* YOUR TASK
Look in the material below for the line holding "[Enviar isto por e-mail] (453, 86)". Set it down exactly, with each later line up to and including the line holding "Microsoft Marketplace (48, 2240)".

──────── GIVEN DATA ────────

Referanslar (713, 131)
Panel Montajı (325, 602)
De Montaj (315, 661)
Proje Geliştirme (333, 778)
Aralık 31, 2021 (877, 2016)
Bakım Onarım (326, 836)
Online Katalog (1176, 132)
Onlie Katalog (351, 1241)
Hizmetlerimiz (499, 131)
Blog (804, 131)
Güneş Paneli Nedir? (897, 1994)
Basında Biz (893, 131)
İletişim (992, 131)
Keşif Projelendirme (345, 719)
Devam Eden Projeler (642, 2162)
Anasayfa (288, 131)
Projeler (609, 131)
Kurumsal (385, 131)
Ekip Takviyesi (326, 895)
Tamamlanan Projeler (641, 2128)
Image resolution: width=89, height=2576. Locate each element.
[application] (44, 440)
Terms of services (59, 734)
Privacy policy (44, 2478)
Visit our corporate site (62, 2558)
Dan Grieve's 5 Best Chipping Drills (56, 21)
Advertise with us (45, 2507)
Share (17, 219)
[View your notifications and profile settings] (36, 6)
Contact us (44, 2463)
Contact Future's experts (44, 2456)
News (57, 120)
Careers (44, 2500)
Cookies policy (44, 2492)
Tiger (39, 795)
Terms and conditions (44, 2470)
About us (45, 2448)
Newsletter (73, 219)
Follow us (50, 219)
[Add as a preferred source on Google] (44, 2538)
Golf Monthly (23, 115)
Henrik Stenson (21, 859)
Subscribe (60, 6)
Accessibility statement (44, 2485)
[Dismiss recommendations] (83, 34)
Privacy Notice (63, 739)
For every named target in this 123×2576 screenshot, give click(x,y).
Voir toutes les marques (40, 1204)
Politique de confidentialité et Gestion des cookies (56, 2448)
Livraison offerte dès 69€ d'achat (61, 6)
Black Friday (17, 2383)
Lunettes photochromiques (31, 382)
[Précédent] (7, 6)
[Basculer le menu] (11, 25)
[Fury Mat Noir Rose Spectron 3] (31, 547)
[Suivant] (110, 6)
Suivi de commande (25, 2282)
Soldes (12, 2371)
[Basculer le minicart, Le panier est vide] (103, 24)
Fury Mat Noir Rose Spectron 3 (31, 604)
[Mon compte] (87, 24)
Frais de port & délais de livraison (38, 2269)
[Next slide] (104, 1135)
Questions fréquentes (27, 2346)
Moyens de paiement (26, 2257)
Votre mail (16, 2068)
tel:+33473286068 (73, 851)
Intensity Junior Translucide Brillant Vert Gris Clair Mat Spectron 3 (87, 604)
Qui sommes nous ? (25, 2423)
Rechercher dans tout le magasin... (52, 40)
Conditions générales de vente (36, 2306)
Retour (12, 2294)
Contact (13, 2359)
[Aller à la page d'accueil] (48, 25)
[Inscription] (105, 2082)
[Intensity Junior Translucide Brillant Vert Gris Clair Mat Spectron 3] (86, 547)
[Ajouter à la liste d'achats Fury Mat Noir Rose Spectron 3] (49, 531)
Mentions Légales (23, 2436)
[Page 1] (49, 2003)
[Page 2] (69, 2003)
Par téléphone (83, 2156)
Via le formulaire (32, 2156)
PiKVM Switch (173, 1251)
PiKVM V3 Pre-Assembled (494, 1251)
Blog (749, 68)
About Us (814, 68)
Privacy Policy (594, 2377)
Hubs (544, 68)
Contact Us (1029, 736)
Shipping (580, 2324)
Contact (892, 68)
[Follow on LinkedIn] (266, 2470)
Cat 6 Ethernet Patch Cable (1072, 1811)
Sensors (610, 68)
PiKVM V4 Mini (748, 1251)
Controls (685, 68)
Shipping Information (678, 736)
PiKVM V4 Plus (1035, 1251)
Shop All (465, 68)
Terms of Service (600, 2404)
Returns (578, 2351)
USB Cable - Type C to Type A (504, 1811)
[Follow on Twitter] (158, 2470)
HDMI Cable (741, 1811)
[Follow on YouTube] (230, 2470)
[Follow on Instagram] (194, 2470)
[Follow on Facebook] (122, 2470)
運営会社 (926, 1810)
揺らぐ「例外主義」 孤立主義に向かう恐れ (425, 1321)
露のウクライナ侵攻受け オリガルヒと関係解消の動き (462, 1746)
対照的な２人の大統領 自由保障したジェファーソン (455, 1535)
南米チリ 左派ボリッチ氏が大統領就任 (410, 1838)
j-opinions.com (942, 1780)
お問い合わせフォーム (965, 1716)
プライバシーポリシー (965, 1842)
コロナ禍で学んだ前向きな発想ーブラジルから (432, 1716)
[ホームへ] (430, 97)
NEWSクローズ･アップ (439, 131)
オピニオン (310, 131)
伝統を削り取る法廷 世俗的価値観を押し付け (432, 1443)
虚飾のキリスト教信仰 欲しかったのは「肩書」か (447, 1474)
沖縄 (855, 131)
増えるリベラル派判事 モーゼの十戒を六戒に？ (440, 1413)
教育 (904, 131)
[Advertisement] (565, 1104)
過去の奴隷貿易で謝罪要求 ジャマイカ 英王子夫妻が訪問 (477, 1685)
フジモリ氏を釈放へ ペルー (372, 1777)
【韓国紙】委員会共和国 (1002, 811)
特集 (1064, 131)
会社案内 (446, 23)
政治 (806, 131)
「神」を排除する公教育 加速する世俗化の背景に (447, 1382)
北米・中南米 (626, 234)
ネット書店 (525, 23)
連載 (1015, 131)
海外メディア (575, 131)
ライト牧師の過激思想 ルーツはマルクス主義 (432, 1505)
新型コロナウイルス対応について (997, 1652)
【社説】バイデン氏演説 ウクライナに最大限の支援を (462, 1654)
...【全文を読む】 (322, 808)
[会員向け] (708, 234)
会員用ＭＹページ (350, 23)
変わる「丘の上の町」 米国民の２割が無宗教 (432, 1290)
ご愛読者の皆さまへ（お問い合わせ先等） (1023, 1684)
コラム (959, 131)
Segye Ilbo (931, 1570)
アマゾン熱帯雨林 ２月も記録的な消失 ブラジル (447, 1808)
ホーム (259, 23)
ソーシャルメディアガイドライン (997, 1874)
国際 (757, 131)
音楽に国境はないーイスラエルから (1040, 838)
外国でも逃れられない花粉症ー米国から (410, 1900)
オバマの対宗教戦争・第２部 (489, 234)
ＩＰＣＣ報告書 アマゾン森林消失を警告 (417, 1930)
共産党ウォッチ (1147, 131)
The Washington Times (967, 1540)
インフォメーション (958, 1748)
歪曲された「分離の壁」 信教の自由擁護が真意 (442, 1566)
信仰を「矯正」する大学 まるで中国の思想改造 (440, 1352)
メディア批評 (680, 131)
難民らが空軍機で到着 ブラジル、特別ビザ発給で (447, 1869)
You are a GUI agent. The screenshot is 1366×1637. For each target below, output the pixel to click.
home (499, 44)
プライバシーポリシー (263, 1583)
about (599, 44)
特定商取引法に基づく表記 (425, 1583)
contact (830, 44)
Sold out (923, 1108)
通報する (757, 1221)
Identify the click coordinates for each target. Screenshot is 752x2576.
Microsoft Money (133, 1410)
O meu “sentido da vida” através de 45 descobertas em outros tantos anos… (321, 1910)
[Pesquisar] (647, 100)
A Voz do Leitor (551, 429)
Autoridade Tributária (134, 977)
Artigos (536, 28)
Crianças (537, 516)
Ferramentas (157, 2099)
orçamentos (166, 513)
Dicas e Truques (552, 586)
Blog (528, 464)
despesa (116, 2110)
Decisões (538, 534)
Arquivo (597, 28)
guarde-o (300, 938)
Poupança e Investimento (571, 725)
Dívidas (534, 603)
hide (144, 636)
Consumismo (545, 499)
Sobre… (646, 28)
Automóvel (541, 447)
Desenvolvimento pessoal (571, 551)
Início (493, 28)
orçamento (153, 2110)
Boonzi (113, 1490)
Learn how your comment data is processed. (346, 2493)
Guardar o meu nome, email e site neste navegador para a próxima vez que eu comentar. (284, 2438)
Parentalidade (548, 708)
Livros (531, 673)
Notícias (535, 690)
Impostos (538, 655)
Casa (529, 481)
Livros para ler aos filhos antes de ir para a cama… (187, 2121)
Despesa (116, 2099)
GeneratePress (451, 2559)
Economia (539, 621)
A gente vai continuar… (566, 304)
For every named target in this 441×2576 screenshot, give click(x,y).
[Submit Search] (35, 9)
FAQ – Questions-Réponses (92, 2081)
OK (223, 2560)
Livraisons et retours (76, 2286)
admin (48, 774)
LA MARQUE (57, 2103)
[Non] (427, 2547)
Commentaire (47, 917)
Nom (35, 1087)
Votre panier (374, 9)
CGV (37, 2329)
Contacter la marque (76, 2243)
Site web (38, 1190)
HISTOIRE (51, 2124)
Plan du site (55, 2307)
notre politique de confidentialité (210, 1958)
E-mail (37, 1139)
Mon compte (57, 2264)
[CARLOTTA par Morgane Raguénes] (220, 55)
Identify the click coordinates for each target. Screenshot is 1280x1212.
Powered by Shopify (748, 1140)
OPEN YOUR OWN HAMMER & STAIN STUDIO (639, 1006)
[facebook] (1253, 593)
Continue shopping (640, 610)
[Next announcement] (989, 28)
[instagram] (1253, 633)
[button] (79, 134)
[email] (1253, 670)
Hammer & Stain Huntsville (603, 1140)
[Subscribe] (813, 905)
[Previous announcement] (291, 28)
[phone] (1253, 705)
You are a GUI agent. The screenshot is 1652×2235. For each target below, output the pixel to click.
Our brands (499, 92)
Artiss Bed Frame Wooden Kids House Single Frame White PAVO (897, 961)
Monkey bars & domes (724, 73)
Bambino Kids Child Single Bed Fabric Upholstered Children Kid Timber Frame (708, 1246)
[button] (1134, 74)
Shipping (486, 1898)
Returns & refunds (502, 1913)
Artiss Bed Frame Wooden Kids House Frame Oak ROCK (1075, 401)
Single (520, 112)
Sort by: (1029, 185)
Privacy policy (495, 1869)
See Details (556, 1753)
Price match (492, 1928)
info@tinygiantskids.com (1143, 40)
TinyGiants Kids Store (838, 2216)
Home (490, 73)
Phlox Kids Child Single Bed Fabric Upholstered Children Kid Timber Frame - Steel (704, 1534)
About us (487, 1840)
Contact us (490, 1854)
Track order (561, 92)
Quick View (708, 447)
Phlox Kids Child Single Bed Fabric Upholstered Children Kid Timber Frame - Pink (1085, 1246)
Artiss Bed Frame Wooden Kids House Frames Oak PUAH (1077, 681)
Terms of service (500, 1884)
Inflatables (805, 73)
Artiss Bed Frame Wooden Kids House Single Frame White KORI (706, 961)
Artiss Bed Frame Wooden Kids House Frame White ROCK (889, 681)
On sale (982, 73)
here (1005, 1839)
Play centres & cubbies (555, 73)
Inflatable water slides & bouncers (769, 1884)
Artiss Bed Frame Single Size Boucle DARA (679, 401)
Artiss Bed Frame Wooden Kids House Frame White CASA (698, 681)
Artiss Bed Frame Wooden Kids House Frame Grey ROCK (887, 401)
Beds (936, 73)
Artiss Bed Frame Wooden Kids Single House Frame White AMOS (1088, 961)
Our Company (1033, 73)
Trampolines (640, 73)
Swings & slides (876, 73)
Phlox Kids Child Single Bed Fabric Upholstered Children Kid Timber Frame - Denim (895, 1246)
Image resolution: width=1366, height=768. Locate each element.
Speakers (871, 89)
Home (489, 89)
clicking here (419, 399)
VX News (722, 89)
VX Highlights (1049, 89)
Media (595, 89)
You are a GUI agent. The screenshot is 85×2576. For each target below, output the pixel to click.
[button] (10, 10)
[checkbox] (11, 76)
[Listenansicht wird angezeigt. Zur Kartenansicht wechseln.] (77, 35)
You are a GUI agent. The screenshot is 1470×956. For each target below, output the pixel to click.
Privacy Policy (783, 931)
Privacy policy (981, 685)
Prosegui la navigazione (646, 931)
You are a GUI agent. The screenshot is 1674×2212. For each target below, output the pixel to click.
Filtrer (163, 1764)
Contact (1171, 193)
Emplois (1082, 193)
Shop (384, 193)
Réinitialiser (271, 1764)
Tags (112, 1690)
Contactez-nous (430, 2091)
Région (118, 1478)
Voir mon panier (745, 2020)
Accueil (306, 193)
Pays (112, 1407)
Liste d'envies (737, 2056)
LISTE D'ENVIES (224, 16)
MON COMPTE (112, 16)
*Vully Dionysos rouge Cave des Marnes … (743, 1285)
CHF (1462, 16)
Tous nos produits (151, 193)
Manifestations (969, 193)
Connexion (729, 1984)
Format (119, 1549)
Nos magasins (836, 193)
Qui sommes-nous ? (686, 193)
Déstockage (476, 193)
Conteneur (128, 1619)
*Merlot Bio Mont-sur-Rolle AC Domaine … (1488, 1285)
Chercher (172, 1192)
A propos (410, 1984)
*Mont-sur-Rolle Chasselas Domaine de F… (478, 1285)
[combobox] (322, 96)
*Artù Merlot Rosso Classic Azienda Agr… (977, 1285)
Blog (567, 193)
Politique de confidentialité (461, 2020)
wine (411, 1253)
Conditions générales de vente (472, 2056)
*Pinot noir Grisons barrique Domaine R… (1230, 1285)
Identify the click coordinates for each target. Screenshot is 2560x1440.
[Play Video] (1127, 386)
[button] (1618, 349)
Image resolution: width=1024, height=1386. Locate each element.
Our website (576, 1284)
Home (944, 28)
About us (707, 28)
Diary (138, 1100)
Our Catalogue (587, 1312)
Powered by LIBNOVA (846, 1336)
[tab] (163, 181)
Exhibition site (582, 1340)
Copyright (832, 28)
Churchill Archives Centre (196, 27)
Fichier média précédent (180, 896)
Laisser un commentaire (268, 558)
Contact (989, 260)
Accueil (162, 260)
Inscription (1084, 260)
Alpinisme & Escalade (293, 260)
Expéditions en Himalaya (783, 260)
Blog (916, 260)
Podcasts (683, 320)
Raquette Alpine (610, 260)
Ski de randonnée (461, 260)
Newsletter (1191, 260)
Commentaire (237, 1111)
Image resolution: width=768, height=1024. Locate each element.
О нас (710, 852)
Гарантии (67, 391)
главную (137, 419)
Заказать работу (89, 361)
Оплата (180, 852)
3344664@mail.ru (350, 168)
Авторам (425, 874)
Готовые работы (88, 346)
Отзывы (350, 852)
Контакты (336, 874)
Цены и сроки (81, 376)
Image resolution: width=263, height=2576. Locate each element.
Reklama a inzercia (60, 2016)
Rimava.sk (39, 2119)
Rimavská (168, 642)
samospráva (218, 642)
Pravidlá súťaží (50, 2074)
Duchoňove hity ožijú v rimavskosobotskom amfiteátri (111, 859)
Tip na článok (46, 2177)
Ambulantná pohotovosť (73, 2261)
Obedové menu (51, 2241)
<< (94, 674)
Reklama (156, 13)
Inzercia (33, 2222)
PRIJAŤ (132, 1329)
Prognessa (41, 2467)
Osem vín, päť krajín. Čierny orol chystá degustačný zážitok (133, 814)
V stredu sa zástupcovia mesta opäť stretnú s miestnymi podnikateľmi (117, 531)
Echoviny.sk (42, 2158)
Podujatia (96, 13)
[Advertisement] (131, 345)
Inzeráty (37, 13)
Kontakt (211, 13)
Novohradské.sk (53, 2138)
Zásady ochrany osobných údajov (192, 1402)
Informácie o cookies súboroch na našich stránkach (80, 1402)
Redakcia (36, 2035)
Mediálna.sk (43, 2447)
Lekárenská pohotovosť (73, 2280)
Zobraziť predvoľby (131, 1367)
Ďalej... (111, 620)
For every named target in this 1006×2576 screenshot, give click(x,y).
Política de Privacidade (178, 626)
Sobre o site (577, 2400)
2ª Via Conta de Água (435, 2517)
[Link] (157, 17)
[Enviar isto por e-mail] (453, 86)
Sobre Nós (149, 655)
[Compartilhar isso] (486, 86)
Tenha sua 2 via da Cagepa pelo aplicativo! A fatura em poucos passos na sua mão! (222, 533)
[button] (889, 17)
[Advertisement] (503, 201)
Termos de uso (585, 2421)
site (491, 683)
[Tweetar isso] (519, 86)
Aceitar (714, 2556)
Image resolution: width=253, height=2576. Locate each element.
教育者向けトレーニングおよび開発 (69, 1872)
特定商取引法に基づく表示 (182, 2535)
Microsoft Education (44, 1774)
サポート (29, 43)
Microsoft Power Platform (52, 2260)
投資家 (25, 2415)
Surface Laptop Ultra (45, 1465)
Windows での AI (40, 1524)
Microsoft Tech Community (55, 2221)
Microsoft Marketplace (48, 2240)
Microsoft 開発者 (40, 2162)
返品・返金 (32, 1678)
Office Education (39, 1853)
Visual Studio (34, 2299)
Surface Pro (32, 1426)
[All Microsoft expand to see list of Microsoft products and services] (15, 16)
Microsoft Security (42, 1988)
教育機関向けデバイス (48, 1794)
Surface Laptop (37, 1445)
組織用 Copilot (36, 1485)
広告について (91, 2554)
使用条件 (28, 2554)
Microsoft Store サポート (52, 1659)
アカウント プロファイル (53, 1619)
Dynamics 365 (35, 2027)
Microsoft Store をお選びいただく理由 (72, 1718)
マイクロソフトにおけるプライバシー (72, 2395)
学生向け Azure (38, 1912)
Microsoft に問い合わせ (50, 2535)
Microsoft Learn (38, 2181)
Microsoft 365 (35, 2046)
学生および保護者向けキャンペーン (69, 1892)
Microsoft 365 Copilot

────────

* EXERCISE OUTPUT
[Enviar isto por e-mail] (453, 86)
Sobre Nós (149, 655)
[Compartilhar isso] (486, 86)
Tenha sua 2 via da Cagepa pelo aplicativo! A fatura em poucos passos na sua mão! (222, 533)
[button] (889, 17)
[Advertisement] (503, 201)
Termos de uso (585, 2421)
site (491, 683)
[Tweetar isso] (519, 86)
Aceitar (714, 2556)
Image resolution: width=253, height=2576. Locate each element.
教育者向けトレーニングおよび開発 (69, 1872)
特定商取引法に基づく表示 (182, 2535)
Microsoft Education (44, 1774)
サポート (29, 43)
Microsoft Power Platform (52, 2260)
投資家 (25, 2415)
Surface Laptop Ultra (45, 1465)
Windows での AI (40, 1524)
Microsoft Tech Community (55, 2221)
Microsoft Marketplace (48, 2240)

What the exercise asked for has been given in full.